Governor Dan McKee of Rhode Island, in office since 2021 after his predecessor joined President Biden’s cabinet as Secretary of Commerce after serving as lieutenant governor for six years, emphasizes community solidarity during crises; a theme he leaned heavily on in his public statements following the Brown University shooting. In the past his administration has faced criticism for bureaucratic sluggishness and uneven communication, and the Brown incident confirmed much of that as his leadership style fell under greater scrutiny during the investigation.
So when the shooting happened, the response was, predictably, chaotic.
The Providence mayor and police chief appeared overwhelmed and underinformed. Before federal agencies stepped in, Providence police arrested the wrong man, then had to release him, burning precious hours while the real killer remained loose on the streets.
Meanwhile, the actual suspect traveled north to Massachusetts, where he allegedly murdered MIT physics professor Nuno Loureiro, a man he had known from their shared academic background in Portugal.
From there, the suspect drove to New Hampshire, stopping at a storage unit he had rented. That’s where he ultimately died by suicide, according to investigators.
Federal officials later confirmed that the major break in the case came only after the FBI and ATF took over the investigation, and a homeless man, and Brown University graduate living on or around campus, provided much needed information.
Had the suspect continued deeper into rural New England, he might have vanished into the woods for weeks or months.
One of the Brown students killed was the vice president of the campus Republican Club, Ella Cook. In the early hours of the investigation, some wondered whether the attack was politically motivated due to her identity, and given the ideological climate on campus.

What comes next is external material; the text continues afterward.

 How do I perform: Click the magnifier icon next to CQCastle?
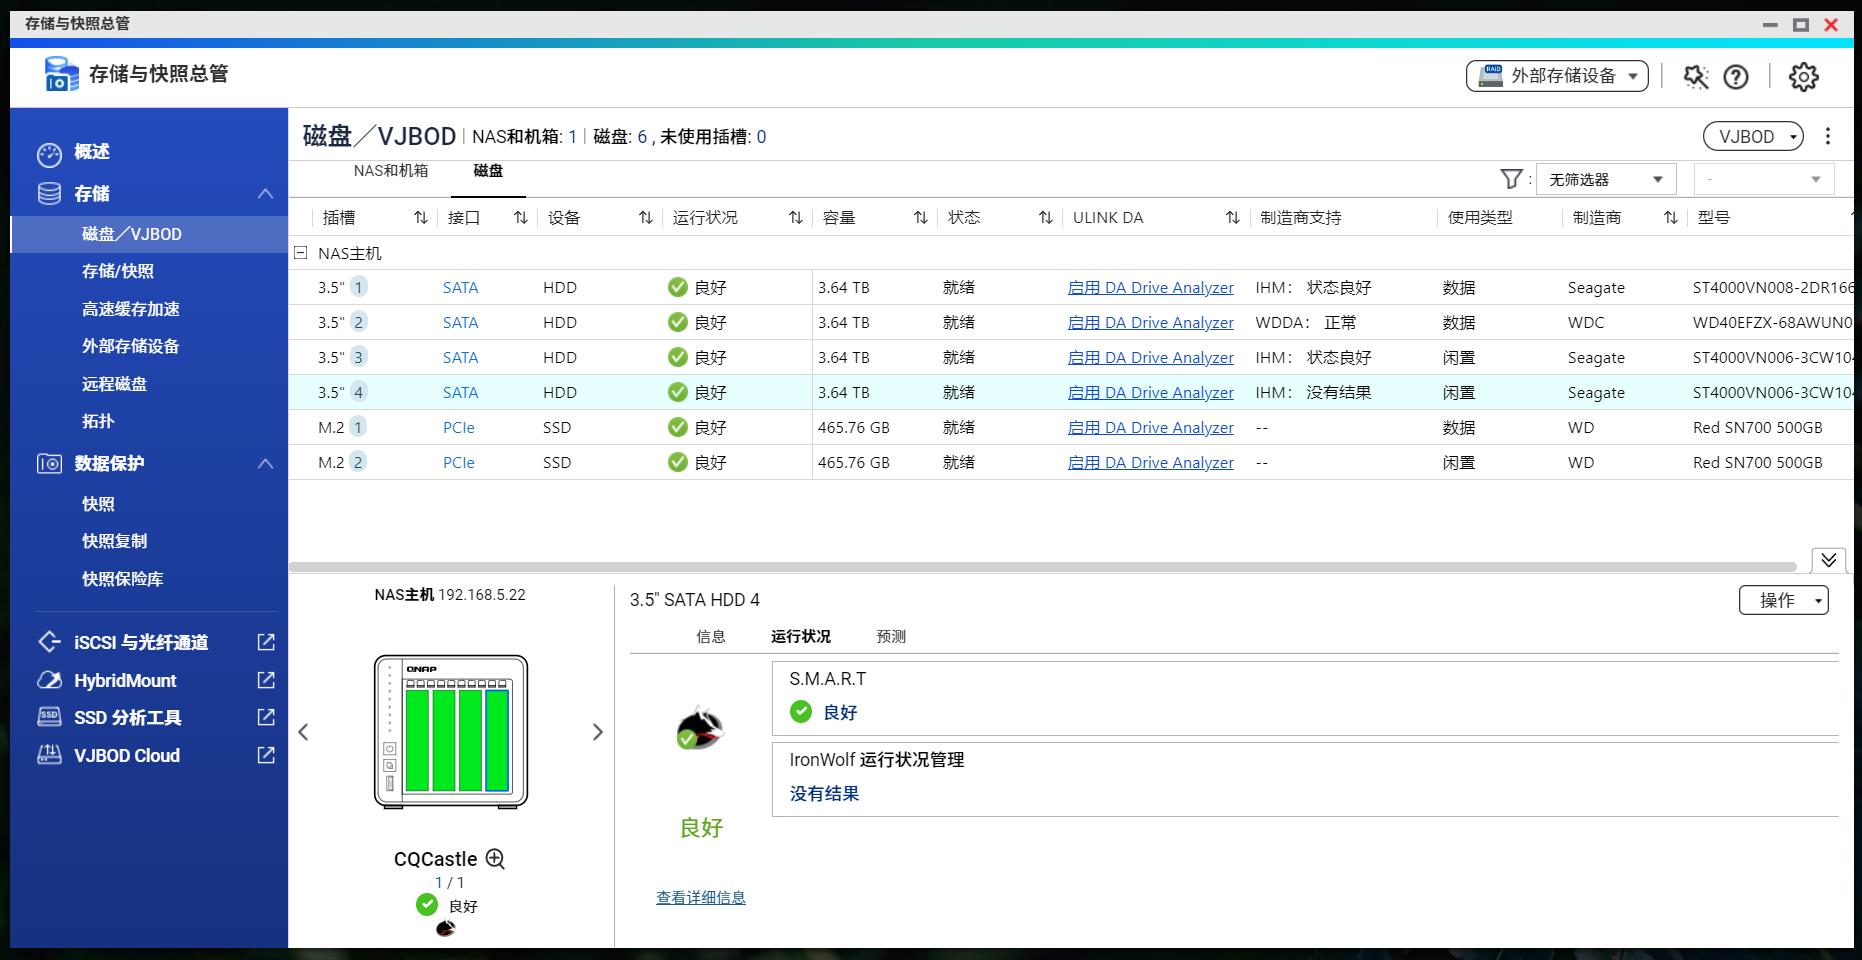click(494, 859)
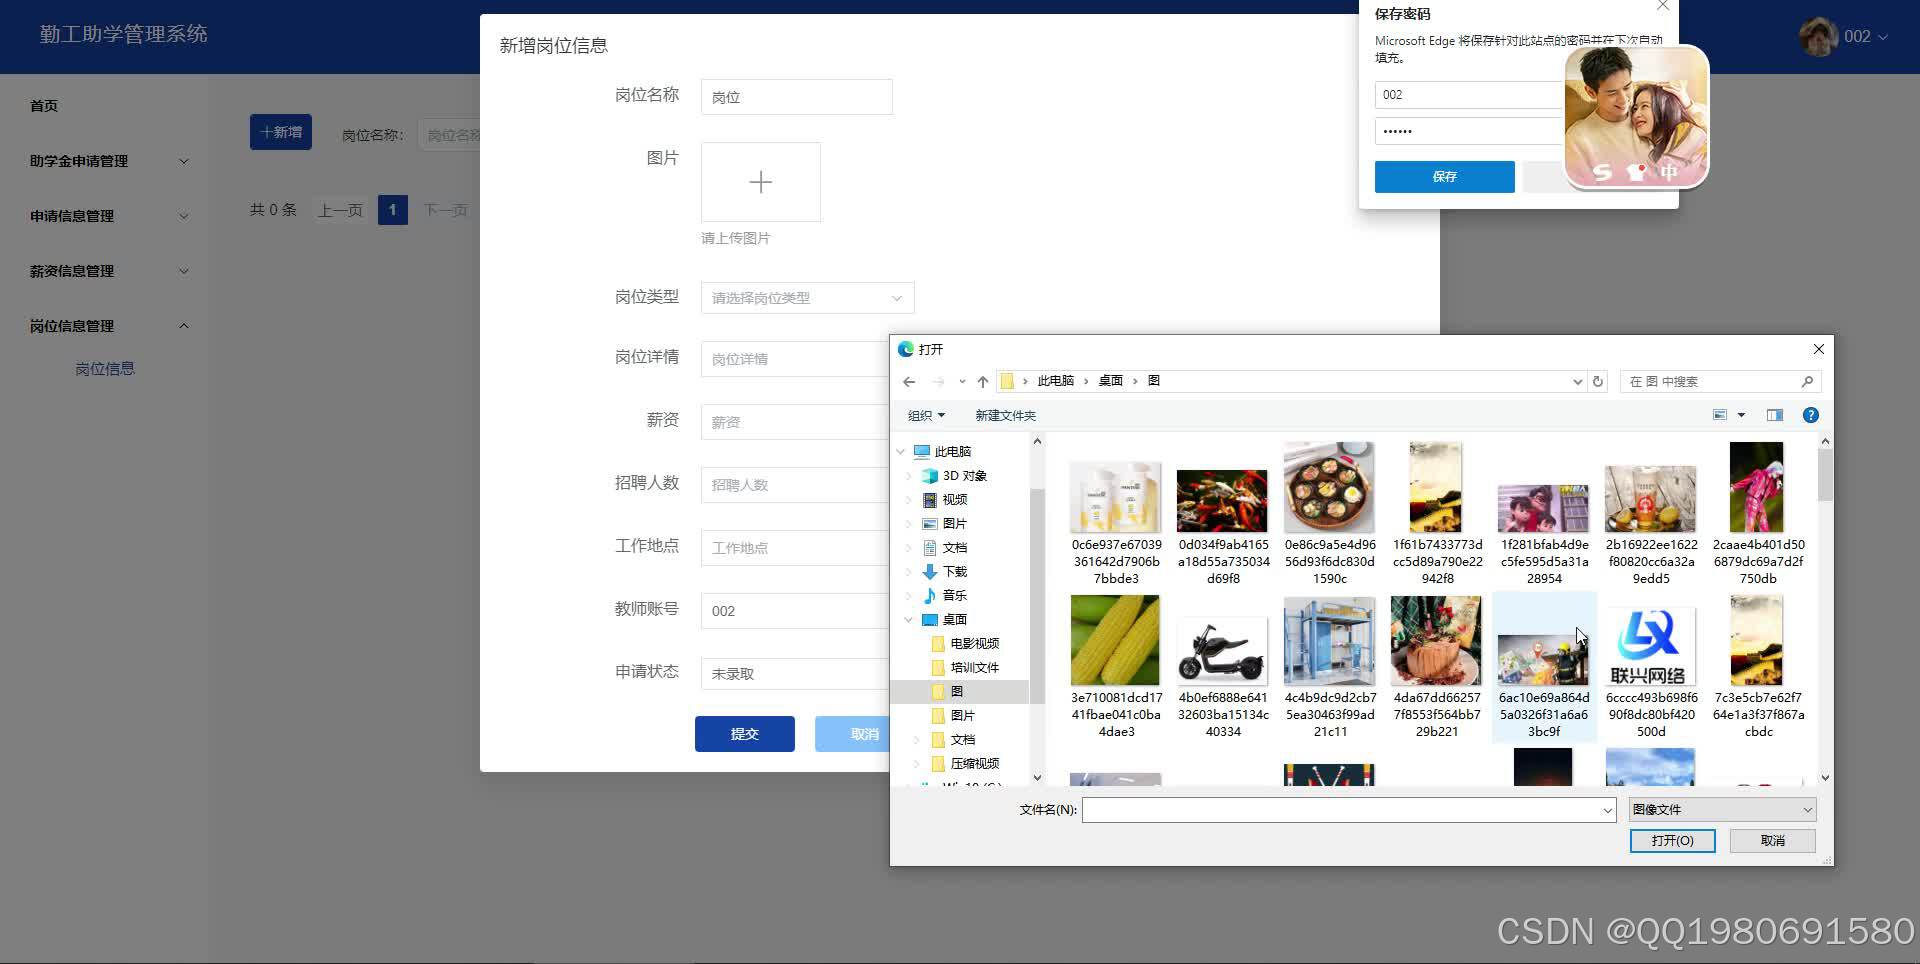Click the back arrow in the Open dialog

[909, 381]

But as more information emerged, the evidence pointed away from political targeting. Federal investigators have stated that no motive has yet been identified, and no ideological writings or communications have been found.
Still, the questions weren’t unreasonable at the time. And the lack of transparency from local officials only fueled speculation.
What does appear relevant is the shooter’s academic world.
Valente studied physics at Brown in the early 2000s before withdrawing in 2003. He also attended the same university in Portugal as the MIT professor he later allegedly killed. The Brown shooting occurred inside the engineering building, during a study session. The MIT victim was a physics professor. In short, these are not random locations or random people. They are all tied directly to the suspect’s academic past.
Was he angry at the institutions?
At specific professors?
At perceived failures in his academic career?
Federal investigators say the motive remains unclear, but the academic connection is undeniable.
So what do we take from all this? A gun‑free campus with broken cameras. A security chief with a questionable record. Local authorities who arrested the wrong man. And a killer who slipped through the cracks until federal agents stepped in.
Brown University promised emotional safety, but failed to provide physical safety. And while the political angle appears unlikely, the academic connection raises serious questions about how universities handle troubled former students, security vulnerabilities, and warning signs.
The investigation continues.
The questions remain.
And the failures, at every level, are impossible to ignore.